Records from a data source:
• • • •
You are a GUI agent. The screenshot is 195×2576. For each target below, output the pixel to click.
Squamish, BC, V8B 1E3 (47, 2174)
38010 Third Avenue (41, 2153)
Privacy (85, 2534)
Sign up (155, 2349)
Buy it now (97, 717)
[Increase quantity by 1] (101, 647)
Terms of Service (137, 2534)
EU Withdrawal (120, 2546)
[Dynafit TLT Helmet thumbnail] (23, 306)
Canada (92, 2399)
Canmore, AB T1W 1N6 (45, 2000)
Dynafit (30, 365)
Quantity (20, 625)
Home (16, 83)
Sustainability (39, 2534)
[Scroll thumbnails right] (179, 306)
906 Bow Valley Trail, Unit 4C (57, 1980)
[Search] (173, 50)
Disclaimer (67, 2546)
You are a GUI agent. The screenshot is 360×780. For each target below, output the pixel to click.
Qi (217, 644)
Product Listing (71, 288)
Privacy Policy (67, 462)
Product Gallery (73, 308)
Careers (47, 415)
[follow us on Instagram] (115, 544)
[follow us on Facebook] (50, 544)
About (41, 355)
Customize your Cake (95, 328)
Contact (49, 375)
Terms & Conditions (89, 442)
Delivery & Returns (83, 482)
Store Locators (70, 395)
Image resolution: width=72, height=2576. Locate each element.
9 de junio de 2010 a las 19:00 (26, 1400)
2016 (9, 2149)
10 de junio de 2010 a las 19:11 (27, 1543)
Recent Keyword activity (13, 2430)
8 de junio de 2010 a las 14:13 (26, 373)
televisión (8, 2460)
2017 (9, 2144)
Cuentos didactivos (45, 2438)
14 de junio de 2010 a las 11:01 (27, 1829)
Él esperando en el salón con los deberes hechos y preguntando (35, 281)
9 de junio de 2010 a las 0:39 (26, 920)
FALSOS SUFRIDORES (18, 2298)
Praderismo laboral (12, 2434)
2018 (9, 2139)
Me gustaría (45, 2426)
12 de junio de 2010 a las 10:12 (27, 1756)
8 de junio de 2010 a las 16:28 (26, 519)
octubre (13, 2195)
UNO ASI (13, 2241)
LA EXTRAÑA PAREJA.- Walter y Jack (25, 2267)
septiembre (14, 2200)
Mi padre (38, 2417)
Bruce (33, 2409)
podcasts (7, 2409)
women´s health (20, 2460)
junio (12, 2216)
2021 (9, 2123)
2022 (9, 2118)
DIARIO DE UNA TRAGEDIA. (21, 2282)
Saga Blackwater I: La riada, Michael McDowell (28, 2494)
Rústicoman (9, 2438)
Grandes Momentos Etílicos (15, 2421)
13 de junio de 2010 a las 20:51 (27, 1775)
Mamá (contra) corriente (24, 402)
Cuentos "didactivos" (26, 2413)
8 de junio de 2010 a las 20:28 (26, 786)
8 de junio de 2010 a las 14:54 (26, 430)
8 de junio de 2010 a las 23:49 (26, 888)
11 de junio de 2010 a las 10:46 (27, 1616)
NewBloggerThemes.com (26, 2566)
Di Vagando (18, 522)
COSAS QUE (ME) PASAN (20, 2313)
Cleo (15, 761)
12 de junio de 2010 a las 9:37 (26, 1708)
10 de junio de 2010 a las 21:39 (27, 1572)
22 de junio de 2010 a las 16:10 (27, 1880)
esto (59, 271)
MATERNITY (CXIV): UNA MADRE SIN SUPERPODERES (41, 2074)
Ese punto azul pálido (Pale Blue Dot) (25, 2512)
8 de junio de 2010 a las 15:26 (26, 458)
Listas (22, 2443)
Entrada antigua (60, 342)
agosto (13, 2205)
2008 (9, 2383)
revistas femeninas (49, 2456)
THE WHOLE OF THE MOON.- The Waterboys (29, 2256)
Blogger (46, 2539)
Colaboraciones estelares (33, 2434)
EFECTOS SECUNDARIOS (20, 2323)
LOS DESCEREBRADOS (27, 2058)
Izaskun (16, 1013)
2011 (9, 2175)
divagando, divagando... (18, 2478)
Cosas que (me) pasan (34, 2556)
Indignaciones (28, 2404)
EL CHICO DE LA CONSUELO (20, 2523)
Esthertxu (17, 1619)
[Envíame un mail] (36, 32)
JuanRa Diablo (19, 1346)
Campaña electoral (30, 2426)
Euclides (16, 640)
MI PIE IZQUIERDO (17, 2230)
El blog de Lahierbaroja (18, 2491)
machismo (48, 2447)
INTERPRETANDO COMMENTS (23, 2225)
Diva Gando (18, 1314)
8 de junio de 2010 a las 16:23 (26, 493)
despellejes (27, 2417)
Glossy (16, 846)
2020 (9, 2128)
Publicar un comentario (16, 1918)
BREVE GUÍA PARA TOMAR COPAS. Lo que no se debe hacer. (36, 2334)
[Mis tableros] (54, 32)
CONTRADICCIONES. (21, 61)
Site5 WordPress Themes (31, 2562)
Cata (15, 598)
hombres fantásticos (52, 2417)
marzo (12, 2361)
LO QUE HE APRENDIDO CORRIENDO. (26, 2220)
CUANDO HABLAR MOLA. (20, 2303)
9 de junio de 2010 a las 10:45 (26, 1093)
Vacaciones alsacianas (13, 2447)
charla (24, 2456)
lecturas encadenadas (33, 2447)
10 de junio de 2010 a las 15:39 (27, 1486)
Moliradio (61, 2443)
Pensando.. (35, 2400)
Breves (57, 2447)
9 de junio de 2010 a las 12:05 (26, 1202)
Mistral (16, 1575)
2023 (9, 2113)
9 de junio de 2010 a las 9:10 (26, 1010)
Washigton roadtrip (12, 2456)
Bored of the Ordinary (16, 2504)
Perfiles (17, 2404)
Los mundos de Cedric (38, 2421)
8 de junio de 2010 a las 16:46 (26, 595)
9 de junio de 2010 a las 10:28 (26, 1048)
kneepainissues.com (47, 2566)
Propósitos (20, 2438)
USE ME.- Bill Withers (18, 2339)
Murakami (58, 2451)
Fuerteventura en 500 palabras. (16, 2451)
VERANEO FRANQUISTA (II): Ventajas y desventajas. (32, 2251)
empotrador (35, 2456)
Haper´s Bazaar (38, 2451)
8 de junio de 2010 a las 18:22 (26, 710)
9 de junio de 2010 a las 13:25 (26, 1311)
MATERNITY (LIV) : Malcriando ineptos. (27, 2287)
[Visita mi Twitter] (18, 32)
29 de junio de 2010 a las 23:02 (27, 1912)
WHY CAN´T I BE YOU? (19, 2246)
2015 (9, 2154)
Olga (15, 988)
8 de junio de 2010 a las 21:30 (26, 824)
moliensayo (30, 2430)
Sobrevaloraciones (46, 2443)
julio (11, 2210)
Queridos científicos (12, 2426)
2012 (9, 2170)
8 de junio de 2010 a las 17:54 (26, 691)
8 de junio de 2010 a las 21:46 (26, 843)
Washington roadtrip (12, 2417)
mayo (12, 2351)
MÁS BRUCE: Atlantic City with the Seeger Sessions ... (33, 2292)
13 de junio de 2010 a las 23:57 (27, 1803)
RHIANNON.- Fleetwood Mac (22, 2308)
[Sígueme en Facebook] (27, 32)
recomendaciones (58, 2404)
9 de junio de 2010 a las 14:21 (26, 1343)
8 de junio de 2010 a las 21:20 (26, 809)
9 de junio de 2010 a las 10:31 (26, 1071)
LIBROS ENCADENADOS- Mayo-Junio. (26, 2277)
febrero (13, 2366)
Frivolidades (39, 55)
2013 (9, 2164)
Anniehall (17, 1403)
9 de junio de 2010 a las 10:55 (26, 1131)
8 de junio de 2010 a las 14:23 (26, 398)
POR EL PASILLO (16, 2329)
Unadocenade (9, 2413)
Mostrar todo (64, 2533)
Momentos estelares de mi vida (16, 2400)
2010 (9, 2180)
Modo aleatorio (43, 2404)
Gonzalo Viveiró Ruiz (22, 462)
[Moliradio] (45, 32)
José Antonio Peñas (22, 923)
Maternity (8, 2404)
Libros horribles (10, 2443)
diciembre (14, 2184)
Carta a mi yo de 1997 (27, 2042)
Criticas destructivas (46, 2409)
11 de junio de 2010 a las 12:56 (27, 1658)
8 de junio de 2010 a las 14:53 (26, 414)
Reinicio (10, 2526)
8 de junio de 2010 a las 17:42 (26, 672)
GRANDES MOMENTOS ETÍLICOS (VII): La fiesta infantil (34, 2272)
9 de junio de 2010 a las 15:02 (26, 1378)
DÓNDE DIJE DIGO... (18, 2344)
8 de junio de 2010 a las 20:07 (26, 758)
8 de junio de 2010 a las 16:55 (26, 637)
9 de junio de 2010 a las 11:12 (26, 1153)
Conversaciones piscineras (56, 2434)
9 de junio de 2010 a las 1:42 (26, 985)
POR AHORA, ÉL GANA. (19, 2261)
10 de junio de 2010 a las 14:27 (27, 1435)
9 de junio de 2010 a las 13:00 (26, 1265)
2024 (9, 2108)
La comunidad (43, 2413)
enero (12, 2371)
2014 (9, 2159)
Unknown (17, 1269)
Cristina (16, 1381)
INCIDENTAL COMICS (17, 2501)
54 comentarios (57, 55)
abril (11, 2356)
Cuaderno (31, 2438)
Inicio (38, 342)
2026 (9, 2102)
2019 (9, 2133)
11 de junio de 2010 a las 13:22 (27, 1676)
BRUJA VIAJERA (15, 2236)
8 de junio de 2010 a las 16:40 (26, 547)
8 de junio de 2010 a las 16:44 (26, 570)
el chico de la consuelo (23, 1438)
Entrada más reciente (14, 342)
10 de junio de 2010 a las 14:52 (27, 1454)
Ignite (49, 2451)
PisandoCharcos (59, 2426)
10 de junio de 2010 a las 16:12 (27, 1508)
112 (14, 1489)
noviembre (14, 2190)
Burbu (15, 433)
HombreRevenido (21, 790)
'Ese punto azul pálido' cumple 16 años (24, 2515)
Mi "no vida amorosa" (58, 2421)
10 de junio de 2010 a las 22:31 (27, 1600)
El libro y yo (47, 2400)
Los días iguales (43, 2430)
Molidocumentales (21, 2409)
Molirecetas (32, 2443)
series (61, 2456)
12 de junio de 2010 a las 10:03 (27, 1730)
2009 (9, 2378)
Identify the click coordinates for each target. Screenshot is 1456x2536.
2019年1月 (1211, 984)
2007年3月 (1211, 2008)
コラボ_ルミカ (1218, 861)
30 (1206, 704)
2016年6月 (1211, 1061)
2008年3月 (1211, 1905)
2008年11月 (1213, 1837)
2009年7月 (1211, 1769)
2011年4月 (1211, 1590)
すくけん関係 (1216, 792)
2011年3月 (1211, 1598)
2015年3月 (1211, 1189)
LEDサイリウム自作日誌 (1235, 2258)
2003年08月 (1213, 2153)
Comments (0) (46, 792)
• • • •
= Task statement =
The answer must consist of each line from the data that includes the string "agent".

= Response =
You are a GUI agent. The screenshot is 195×2576. For each target below, output the pixel to click.
You are a GUI agent. The screenshot is 360×780. For each target below, output the pixel to click.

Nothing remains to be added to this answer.